(DIRECTIONS) Output the records. Match them exactly.

::::::::

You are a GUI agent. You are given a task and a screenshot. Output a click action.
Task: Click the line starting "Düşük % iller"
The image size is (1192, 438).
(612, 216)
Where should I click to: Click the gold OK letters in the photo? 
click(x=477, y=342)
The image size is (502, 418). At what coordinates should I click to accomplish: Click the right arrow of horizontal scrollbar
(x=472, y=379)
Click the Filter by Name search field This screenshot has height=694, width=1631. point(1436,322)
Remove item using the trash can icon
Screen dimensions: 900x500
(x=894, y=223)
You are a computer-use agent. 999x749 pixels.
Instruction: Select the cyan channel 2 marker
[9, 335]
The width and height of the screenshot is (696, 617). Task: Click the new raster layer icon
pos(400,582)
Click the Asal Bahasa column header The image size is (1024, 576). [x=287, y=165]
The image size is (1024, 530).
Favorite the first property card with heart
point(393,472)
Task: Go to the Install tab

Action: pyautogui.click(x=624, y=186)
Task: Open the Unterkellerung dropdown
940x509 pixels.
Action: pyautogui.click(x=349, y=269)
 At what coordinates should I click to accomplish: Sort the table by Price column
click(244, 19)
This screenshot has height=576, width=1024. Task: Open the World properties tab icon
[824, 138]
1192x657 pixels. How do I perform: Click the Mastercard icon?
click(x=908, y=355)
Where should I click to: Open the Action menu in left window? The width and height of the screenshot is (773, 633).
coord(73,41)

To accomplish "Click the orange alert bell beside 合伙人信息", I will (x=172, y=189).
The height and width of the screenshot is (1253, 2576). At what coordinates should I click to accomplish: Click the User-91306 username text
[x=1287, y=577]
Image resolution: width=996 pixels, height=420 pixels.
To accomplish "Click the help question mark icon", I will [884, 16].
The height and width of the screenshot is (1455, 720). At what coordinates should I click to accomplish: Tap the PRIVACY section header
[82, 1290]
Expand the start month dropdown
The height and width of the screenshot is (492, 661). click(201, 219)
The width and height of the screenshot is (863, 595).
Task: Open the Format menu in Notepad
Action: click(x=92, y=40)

::::::::

(ANSWER SECTION)
You are a GUI agent. You are given a task and a screenshot. Output a click action.
Task: Click the line starting "Düşük % iller"
The image size is (1192, 438).
(612, 216)
Where should I click to: Click the gold OK letters in the photo? 
click(x=477, y=342)
The image size is (502, 418). At what coordinates should I click to accomplish: Click the right arrow of horizontal scrollbar
(x=472, y=379)
Click the Filter by Name search field This screenshot has height=694, width=1631. point(1436,322)
Remove item using the trash can icon
Screen dimensions: 900x500
(x=894, y=223)
You are a computer-use agent. 999x749 pixels.
Instruction: Select the cyan channel 2 marker
[9, 335]
The width and height of the screenshot is (696, 617). Task: Click the new raster layer icon
pos(400,582)
Click the Asal Bahasa column header The image size is (1024, 576). [x=287, y=165]
The image size is (1024, 530).
Favorite the first property card with heart
point(393,472)
Task: Go to the Install tab

Action: pyautogui.click(x=624, y=186)
Task: Open the Unterkellerung dropdown
940x509 pixels.
Action: pyautogui.click(x=349, y=269)
 At what coordinates should I click to accomplish: Sort the table by Price column
click(244, 19)
This screenshot has height=576, width=1024. Task: Open the World properties tab icon
[824, 138]
1192x657 pixels. How do I perform: Click the Mastercard icon?
click(x=908, y=355)
Where should I click to: Open the Action menu in left window? The width and height of the screenshot is (773, 633).
coord(73,41)

To accomplish "Click the orange alert bell beside 合伙人信息", I will (x=172, y=189).
The height and width of the screenshot is (1253, 2576). At what coordinates should I click to accomplish: Click the User-91306 username text
[x=1287, y=577]
Image resolution: width=996 pixels, height=420 pixels.
To accomplish "Click the help question mark icon", I will [884, 16].
The height and width of the screenshot is (1455, 720). At what coordinates should I click to accomplish: Tap the PRIVACY section header
[82, 1290]
Expand the start month dropdown
The height and width of the screenshot is (492, 661). click(201, 219)
The width and height of the screenshot is (863, 595).
Task: Open the Format menu in Notepad
Action: click(x=92, y=40)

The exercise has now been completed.